Decide whether each of these statements agrees with the text on unabsorbed depreciation, answering yes or no and quoting the text's deciding words: 1. After the amendment, unabsorbed depreciation can be carried forward for up to ten assessment years. 2. Under the amended provision, the depreciation allowance of one business can be absorbed against the profits of another business in the same assessment year. 3. The eight-year limit starts from assessment year 1996-97.

Given text ::
──────

4. We are not able to see any illegality or irregularity in the order of the Tribunal, as contended by the learned Senior Standing Counsel for the Revenue. As per the amended provisions of section 32(2) (of Income Tax Act, 1961), with effect from 01.04.1997, if the income from business for the assessment year is insufficient to absorb the depreciation allowance of that assessment year, the amended provision permits absorption of depreciation allowance of a business against profits and gains of any other business of the same assessment year. When the depreciation allowance of a business of the assessment year is not absorbed by any other business of the same assessment year, then the remaining unabsorbed depreciation allowance could be set off against the income under any other head, that is assessable for the same assessment year. In the event of depreciation allowance of the year is unable to be absorbed by any other business income or from income under any other head in the same assessment year, the remaining unabsorbed depreciation allowance shall be carried forward to the following year and (a) unabsorbed allowance shall be set off against the profits and gains of any business carried by a person. (b) If the unabsorbed depreciation allowance cannot be wholly set off so, it shall be allowed to be carried forward for the following eight assessment years immediately succeeding the assessment year in which it was first computed. The proviso provides that the business to which depreciation allowance is related to must be carried on in the succeeding year so as to allow such set off. Thus, by the amendment, the deeming fiction of treating the earlier years' unabsorbed depreciation as current year depreciation was removed. The period available for absorbing the unabsorbed depreciation against the profit of the succeeding years was limited to eight years. The clarification of the Finance Minister in the Parliament is also to the effect that inasmuch as the cumulated unabsorbed depreciation brought forward as on 01.04.1997 could still be set off against the taxable business profit or income under any other head for the assessment year 1997-98 and seven subsequent years vide 222 ITR (stat) 36. Circular of the Central Board of Direct Taxes No.762 dated 18.02.1998 (230 ITR (stat) 12) also clarifies the issue to the following effect :

Sub-section (2) of section 32 (of Income Tax Act, 1961), as it existed upto assessment year 1996-97, provided that the unabsorbed depreciation of a year shall be added to the amount of the allowance for depreciation of the following previous year and deemed to be part of that allowance. Therefore, the unabsorbed depreciation allowance, if any, of the assessment year 1996-97 shall be added to the amount of the allowance for depreciation of assessment year 1997-98 and deemed to be part of the allowance for this year. In other words, the unabsorbed depreciation allowance of assessment year 1996-97 shall be added to the allowance of 1997-98 and will be deemed to be the allowance of that year. The limitation of eight years shall start from the assessment year 1997-98.

──────

Data records ::
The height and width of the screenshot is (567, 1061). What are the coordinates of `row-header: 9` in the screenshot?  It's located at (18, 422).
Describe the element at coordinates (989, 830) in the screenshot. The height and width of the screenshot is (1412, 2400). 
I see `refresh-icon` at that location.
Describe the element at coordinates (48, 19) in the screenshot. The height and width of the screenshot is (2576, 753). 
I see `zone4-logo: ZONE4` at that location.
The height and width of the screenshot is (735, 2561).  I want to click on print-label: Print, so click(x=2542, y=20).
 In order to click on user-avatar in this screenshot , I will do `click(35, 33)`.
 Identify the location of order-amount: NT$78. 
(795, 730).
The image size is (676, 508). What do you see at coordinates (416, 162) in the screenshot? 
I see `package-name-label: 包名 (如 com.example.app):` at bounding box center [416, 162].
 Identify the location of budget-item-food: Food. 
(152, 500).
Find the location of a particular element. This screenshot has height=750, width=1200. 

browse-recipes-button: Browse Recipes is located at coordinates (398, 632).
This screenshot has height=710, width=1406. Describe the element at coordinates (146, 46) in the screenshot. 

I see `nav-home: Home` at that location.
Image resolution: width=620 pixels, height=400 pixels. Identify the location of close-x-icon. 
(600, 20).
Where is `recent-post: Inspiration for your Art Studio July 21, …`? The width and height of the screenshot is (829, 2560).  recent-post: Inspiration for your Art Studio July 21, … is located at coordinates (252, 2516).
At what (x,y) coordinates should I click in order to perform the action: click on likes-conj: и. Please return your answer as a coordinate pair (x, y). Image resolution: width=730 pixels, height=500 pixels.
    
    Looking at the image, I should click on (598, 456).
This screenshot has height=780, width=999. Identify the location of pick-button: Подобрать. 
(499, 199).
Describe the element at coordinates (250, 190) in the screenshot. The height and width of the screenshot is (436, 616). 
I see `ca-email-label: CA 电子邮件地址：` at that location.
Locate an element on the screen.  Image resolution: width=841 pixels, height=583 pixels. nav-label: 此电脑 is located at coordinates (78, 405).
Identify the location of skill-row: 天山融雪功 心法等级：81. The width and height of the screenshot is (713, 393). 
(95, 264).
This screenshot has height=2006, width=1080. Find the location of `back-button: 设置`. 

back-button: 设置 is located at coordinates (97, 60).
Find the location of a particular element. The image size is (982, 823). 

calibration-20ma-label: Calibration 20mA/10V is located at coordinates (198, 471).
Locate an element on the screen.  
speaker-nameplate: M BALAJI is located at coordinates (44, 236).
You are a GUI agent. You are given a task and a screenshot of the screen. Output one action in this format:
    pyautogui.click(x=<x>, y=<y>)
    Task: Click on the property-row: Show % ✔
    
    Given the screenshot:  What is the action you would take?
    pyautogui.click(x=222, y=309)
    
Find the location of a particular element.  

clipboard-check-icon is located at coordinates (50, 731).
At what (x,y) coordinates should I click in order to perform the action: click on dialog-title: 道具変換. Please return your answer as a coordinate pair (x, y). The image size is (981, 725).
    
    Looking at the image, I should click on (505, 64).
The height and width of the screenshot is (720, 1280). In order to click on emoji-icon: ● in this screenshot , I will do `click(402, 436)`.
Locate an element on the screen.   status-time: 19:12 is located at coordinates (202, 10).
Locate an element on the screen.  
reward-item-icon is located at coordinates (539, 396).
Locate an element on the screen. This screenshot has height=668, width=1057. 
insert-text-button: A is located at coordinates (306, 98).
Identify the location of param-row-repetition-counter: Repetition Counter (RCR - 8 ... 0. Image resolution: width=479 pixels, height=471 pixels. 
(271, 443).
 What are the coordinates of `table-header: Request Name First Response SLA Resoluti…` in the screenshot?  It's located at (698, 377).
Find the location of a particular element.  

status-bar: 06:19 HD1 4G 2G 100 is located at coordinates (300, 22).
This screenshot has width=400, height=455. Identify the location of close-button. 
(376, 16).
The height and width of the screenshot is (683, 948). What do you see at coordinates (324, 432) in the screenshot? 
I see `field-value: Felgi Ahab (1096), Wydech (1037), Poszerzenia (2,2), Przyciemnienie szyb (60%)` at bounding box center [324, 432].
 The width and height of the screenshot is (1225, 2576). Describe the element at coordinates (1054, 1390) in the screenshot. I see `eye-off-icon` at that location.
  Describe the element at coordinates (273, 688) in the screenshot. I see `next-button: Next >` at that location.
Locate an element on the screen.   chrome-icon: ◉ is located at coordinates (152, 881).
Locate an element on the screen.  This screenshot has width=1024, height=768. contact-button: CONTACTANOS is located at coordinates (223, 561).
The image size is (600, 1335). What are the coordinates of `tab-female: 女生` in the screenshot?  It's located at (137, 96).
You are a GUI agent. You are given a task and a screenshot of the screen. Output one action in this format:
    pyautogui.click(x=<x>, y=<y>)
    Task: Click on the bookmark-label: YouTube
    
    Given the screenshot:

──────

Response to this task ::
1. No: "it shall be allowed to be carried forward for the following eight assessment years immediately succeeding the assessment year in which it was first computed."
2. Yes: "the amended provision permits absorption of depreciation allowance of a business against profits and gains of any other business of the same assessment year."
3. No: "The limitation of eight years shall start from the assessment year 1997-98."